Another example of a new kind of collaborative web-based reference work is the ambitiously conceived Tree of Life produced by Wayne and David Maddison of the University of Arizona. This is an extensive collection of World Wide Web pages that "seeks to comprise an illustrated, annotated phylogeny of all living things". In now has over 300 contributors, and has a multi-level quality-control procedure which should ensure that the enterprise establishes a good standard of reliability.

FOLDOC and Tree of Life are, and will probably remain, works indefinitely in process. They have no obvious editorial "ending". A print edition is, however, perfectly practical. Practical but pointless: as soon as it was printed, the edition would be out of date. But the web has already given rise to reference works which could not under any circumstances be printed. The key to producing reference works which are "beyond the book" lies with the design of new interfaces and new modes of presentation. The most exciting and compelling reference works of the web will be of this kind.

The web has a much richer range of interfaces than the printed book. The web is dynamic and "virtually" 3D. The best example of how 3D interfaces might work with reference material is the Visual Thesaurus, produced by Plumb Design of New York. Users navigate their way through a "cloud" of connected terms by pointing and clicking on terms that are semantically related one to another. We can imagine how an etymological dictionary might allow us to trace, traverse and descend etymological relationships; and the same database could rearrange itself to be given a "thesaurus view" or a conventional alphabetical order. Or to take a different subject matter, how we might be able to crawl through a Tree of Life whose branches and leaves respond to our navigational focus, perhaps by showing us "snapshots" of the environment in which each species might be found, or the timeline of its evolution.
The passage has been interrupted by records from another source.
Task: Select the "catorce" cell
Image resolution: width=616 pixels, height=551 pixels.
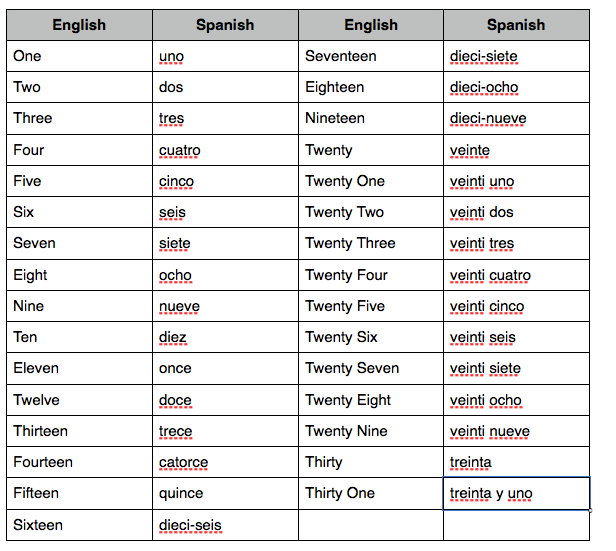Action: (x=184, y=462)
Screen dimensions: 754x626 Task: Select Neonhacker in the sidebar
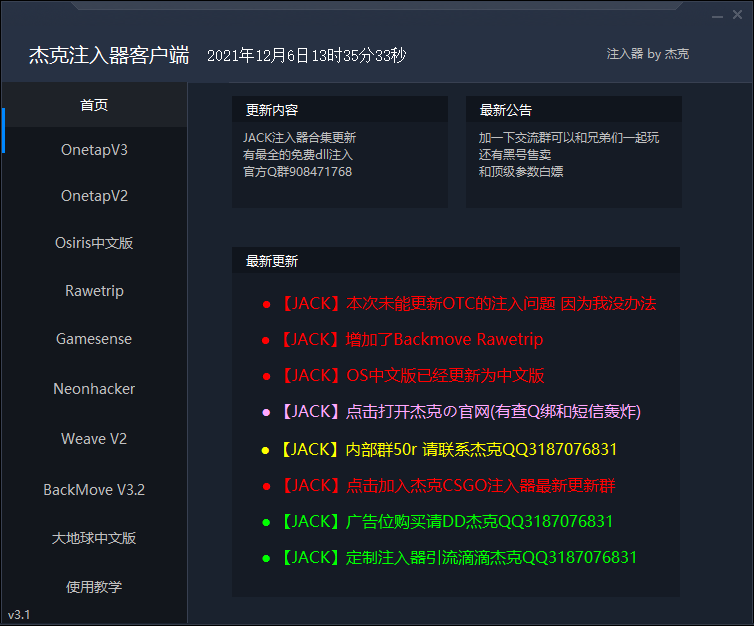point(94,388)
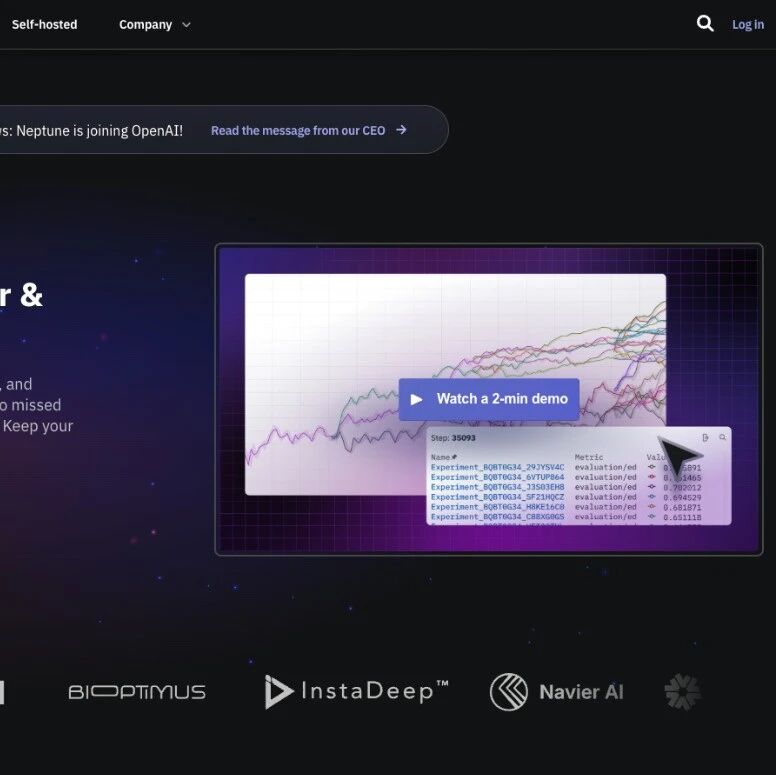The height and width of the screenshot is (775, 776).
Task: Click the Bioptimus logo
Action: click(137, 692)
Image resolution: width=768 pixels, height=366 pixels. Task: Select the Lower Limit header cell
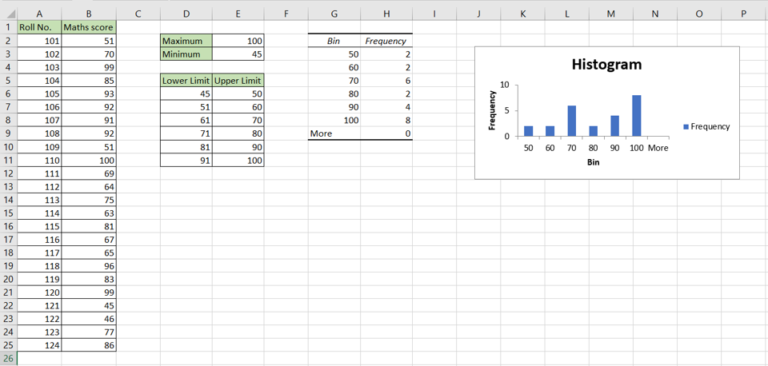point(186,80)
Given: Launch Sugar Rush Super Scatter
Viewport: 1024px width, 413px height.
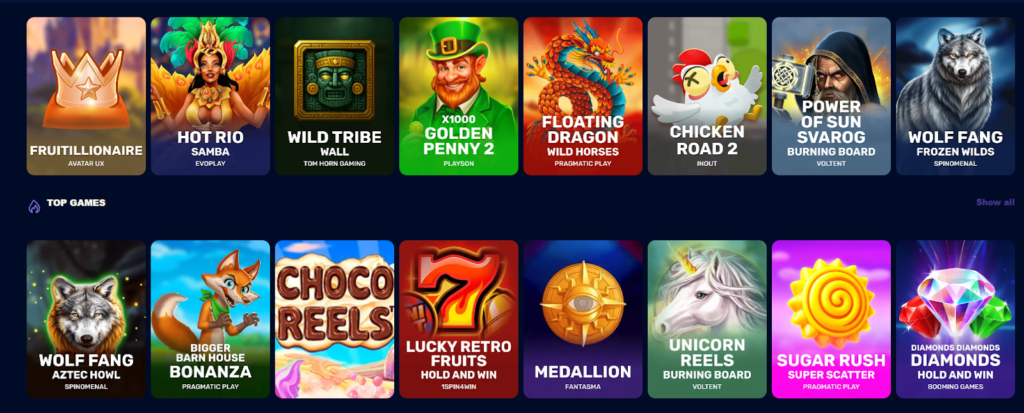Looking at the screenshot, I should coord(831,319).
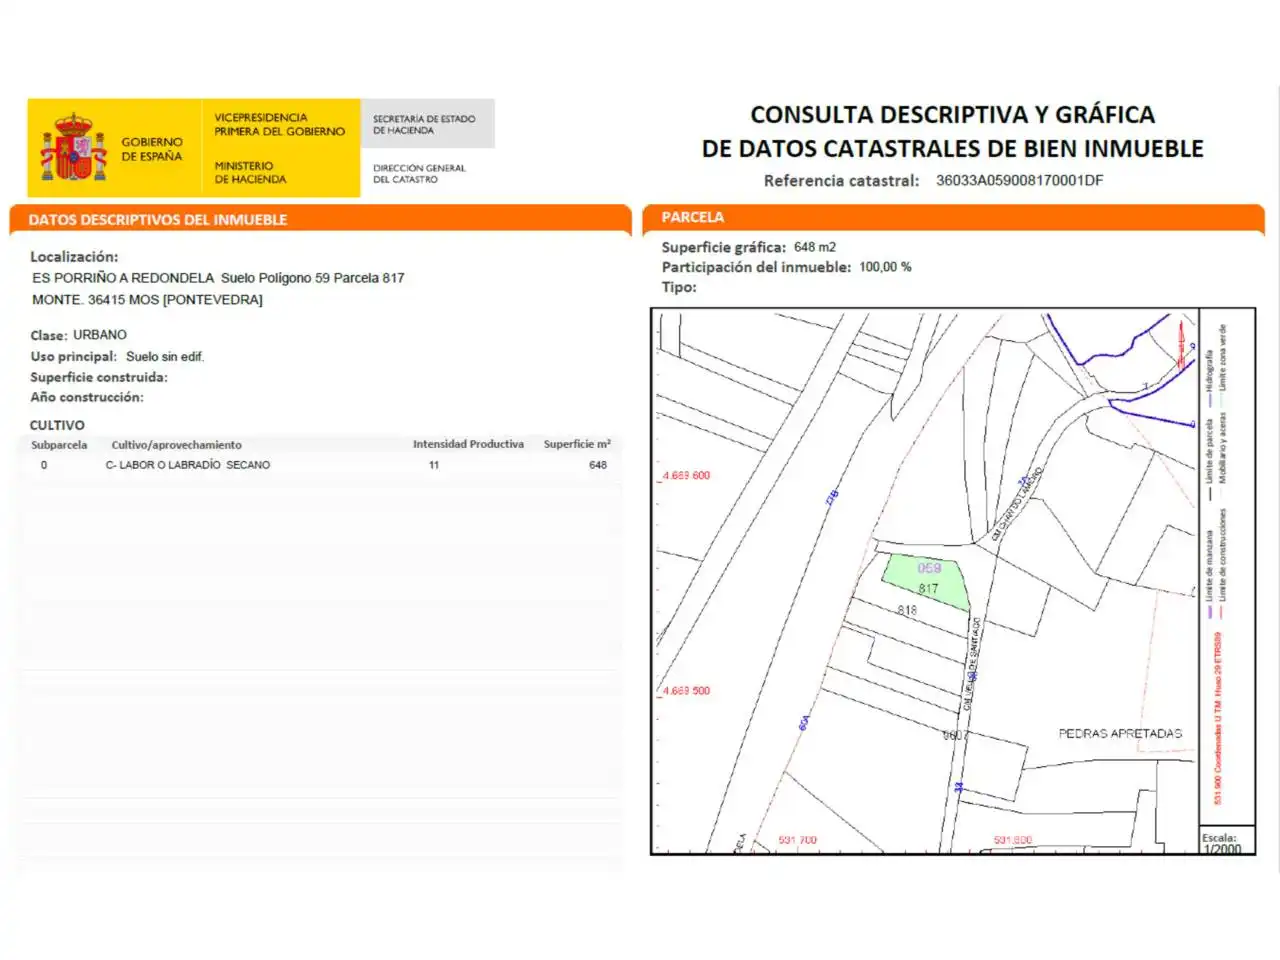Click the PEDRAS APRETADAS map label
Screen dimensions: 1280x960
tap(1120, 734)
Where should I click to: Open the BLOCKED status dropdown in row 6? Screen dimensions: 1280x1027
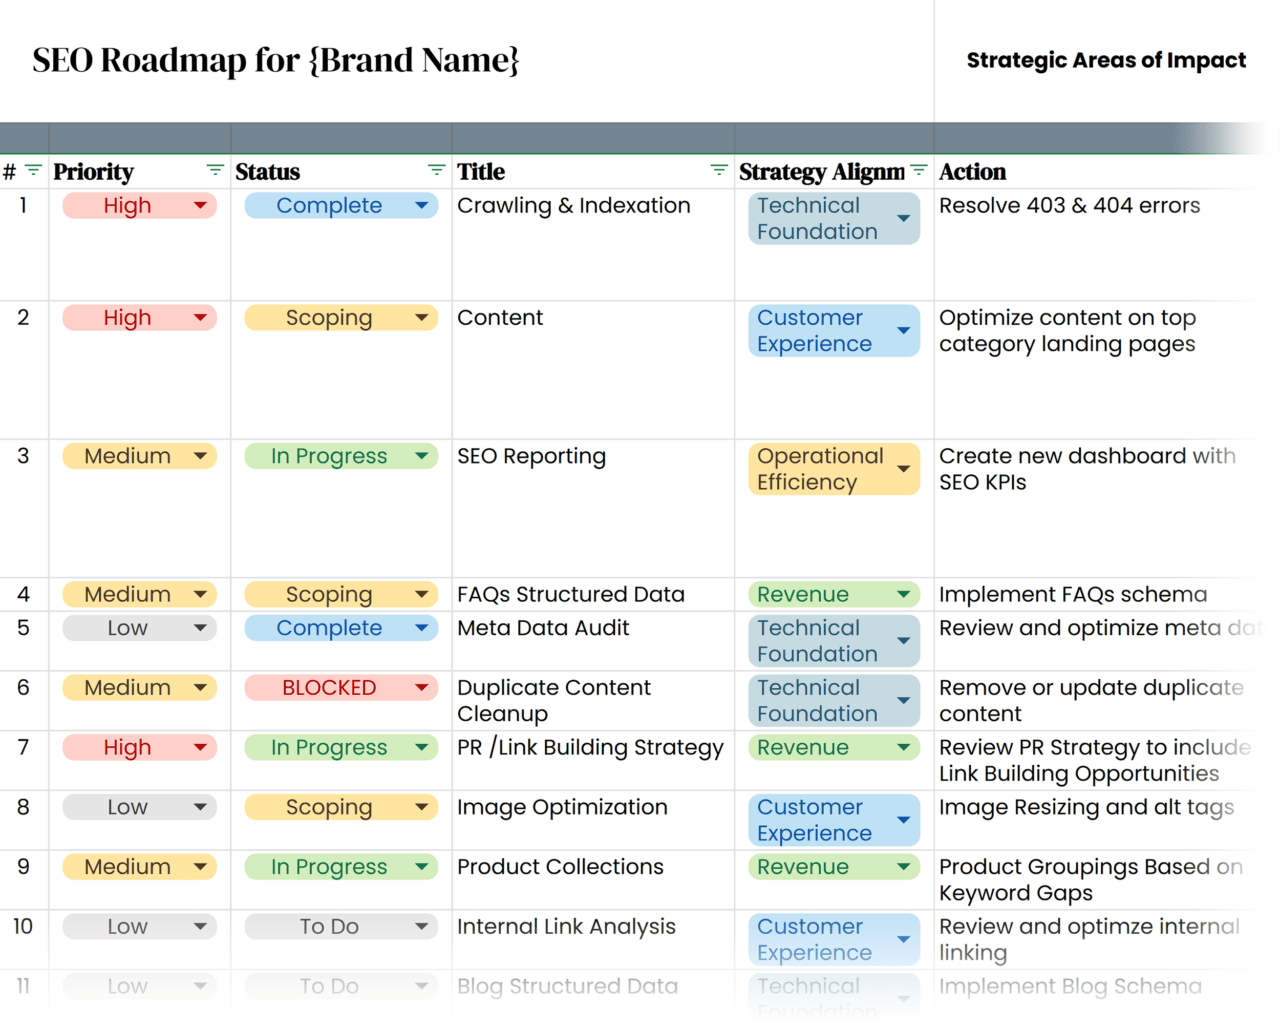click(420, 687)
Similarly we can visualize ways in which a music encyclopedia might use graphic and audio illustrations to provide jumping-off points for text-based information. A small set of densely designed scenarios of score, synthesizer, orchestra, portrait gallery, performance, timeline, etc, could provide alternative routs to hyperlinked textual information. The point of such multimedia reference resources is only incidentally to do with the information carried in the illustrations. More important are the ways in which images and design allow us to group concepts and organize information. With a rich and interactive graphical interface, consulting the next-generation music dictionary will be more like playing a computer game than thumbing an index.

The web is, at its foundation ("devoid of fancy graphics techniques", as Berners-Lee put it), a system of plain documents, references and hyperlinks, but it is becoming a multimedia environment, and its reference services will move in the same current. As the web drifts inexorably into all kinds of not-just-computers (mobile phones and interactive TVs, but other things as well), it will drag the web-enabled reference works into the same modalities. The web-based dictionaries, encyclopedias, gazetteers and atlases of the future will be multimedia chameleons so that they can be voice driven, hyperlinked, or image-accessed, as circumstances dictate.